È questa la cosa fondamentale che bisogna capire da interviste come quella sopra indicata, e dalle tante altre notizie che si potrebbero citare: stiamo sempre peggio, tutti, ci stiamo impoverendo, tutti. Chi stava piuttosto bene ancora se la cava, chi era appena al limite della povertà ora è alla disperazione. Ma è questo movimento di peggioramento comune che bisogna saper vedere, per capire che la linea dell'evoluzione delle nostre società è chiara, ed è quella della distruzione del ceto medio e dell'immiserimento generalizzato. Sono cose dette e ridette, cito solo, giusto per dare un'idea, un breve intervento di Carlo Formenti, oppure il bel libro di Mario Pianta.
E
invece di vedere tutto questo e di lottare contro il nemico comune,
coloro che stanno perdendo tutto si sbranano fra di loro. Ma questo
serve solo a far vincere i nostri nemici, i ceti dirigenti dei paesi
occidentali, nessuno escluso. Nemici nostri, nemici di tutti, perché
hanno rinnegato il patto sociale che ha retto le società occidentali nel
trentennio '45-'75, e ci hanno dichiarato guerra. Una guerra che stiamo
perdendo appunto perché chi sta male odia chi pensa stia un po' meno
male (vero o falso che sia), invece di capire che solo lottando uniti
possiamo sperare di vincere.
Forse si potrebbe obiettare che
dedurre un'analisi generale dai commenti on line ad un articolo è un po'
azzardato. La critica è corretta, ma mi pare che sia un dato oggettivo
la mancanza di solidarietà fra le varie categorie dei ceti subalterni
colpite dalla crisi e dalle politiche di austerità. Poiché questa
mancanza di solidarietà non favorisce certo gli interessi collettivi di
tali ceti (lottando uniti qualcosa si potrebbe ottenere), mi pare
sensato ipotizzare che ci siano forti spinte psicologiche
anti-solidaristiche, e che l'aggressività diffusa che si nota nei più
diversi ambiti sia una espressione di tali spinte psicologiche.
Sarebbe davvero utile che qualcuno
ci aiutasse a capire il perché di tutto questo. Perché “tutti odiano
tutti”, e nessuno riesce a vedere il comune nemico. Credo dipenda da
mutamenti profondi nella nostra “psiche occidentale”, che dovremmo
tentare di indagare.

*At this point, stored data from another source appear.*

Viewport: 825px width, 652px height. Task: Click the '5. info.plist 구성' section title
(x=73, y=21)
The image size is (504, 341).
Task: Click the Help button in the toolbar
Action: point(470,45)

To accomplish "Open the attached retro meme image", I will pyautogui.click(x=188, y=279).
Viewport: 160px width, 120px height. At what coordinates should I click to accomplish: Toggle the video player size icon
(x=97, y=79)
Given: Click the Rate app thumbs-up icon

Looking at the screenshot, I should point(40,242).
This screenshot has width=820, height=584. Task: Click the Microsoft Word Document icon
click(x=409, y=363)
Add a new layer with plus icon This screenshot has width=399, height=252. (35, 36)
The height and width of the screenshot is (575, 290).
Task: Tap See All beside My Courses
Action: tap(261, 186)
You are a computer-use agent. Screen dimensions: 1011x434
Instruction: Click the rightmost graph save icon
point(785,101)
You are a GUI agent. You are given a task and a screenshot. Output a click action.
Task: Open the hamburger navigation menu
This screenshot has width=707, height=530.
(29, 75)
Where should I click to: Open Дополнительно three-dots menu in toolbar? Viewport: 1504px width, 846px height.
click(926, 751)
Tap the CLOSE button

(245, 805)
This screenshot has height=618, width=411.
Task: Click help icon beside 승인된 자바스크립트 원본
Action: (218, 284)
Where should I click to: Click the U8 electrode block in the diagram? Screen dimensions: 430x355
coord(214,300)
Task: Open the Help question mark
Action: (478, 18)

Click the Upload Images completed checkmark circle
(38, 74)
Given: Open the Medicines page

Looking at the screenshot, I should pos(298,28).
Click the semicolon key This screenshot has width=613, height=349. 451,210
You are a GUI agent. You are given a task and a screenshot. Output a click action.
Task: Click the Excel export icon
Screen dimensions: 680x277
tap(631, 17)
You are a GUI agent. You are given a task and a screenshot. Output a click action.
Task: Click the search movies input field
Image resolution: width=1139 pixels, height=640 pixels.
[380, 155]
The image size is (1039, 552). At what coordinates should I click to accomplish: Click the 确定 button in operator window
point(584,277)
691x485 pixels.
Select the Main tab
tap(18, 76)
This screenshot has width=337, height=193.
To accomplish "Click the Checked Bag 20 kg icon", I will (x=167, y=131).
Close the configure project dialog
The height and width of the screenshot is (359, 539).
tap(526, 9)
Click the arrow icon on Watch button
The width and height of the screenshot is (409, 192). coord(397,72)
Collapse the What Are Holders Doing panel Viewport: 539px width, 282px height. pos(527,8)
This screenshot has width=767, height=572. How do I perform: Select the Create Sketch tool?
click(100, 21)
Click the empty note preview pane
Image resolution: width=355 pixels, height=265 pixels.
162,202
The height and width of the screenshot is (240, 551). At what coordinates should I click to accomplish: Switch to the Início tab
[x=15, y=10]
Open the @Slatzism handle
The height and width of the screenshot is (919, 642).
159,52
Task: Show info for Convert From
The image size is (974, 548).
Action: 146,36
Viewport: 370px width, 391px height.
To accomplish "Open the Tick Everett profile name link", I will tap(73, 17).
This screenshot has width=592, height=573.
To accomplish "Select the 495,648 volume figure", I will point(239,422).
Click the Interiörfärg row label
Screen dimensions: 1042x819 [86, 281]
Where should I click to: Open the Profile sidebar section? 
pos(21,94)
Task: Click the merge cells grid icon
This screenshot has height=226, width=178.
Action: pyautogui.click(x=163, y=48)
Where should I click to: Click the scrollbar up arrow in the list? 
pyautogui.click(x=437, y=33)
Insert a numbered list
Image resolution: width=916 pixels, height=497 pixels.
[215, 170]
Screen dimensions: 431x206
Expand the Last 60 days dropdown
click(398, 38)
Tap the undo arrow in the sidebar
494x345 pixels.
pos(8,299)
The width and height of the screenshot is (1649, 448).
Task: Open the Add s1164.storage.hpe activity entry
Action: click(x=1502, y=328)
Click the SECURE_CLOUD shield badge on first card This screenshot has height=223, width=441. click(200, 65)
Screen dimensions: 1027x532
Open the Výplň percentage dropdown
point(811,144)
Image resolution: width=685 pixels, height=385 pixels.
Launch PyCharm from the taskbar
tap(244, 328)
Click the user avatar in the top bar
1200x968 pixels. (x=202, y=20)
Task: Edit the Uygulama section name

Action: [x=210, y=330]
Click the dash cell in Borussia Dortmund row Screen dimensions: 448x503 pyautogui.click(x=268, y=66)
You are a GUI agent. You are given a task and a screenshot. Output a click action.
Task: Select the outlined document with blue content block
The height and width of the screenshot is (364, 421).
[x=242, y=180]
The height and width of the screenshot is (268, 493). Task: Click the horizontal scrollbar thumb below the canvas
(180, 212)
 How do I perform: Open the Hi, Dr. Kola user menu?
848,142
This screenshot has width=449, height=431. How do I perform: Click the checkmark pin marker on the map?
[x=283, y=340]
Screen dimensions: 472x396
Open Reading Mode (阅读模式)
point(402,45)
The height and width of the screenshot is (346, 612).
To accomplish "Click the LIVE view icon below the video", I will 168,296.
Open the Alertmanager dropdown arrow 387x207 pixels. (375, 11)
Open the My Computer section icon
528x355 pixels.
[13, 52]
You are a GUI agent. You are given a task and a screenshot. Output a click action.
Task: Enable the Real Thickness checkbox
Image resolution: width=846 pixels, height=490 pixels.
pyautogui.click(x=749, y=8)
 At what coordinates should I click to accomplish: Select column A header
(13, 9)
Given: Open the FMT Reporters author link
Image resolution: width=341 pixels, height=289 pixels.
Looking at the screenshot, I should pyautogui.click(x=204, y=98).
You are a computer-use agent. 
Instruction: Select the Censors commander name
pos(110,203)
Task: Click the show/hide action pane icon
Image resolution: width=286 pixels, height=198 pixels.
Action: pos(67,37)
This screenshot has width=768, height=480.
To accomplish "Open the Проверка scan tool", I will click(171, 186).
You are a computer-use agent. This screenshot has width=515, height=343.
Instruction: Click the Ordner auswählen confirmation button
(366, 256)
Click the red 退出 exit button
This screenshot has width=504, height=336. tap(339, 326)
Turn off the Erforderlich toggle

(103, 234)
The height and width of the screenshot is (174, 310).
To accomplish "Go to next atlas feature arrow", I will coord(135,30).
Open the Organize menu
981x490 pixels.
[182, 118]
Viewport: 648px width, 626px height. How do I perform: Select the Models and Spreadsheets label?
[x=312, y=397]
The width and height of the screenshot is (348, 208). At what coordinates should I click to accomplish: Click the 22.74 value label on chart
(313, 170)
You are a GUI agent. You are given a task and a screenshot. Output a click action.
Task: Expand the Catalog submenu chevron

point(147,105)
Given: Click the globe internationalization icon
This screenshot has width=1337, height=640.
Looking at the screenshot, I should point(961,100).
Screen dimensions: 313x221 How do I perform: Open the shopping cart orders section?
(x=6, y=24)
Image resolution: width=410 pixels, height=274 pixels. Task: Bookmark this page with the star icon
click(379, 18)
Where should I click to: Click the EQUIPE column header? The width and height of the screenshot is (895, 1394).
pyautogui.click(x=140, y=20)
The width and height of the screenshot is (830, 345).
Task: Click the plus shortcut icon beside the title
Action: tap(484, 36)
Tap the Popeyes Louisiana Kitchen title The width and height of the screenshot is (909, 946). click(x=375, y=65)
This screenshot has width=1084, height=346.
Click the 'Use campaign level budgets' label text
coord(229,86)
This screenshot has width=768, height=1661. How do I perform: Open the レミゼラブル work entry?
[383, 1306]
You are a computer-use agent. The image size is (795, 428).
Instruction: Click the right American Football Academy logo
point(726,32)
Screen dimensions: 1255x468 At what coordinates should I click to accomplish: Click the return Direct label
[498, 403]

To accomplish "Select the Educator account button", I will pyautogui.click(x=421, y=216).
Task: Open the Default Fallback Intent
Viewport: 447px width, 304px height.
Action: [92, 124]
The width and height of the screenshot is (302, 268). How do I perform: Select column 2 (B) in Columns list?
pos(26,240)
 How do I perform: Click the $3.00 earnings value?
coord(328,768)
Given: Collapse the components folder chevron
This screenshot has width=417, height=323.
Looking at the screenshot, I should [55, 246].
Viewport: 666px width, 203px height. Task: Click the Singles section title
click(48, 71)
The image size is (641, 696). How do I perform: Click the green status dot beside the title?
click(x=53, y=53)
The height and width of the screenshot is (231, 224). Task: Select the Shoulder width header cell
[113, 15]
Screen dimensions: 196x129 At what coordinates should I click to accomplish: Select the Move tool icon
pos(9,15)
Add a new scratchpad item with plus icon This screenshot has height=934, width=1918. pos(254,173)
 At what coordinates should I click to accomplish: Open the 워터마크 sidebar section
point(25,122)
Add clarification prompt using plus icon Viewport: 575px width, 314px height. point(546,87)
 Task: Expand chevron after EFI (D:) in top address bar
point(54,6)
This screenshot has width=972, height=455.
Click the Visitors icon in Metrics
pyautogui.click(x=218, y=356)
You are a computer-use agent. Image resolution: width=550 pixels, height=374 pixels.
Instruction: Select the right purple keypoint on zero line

Ci torneremo, spero.
Non posso che concludere su una
nota di pessimismo. Il punto dolente di questa situazione, in cui tutti
odiano tutti, è che un ulteriore peggioramento economico non porterà la
“sollevazione” tanto attesa da alcuni nostri amici. Porterà ad un
ulteriore imbarbarimento, ad una violenza diffusa. Il fatto di stare
peggio non porta automaticamente alla rivolta, può portare a sbranarti
col tuo vicino.
E quest'ultimo mi sembra l'esito più probabile, data l'attuale situazione della coscienza collettiva.
Sarei naturalmente lieto se i lettori riuscissero a convincermi che il mio pessimismo è infondato.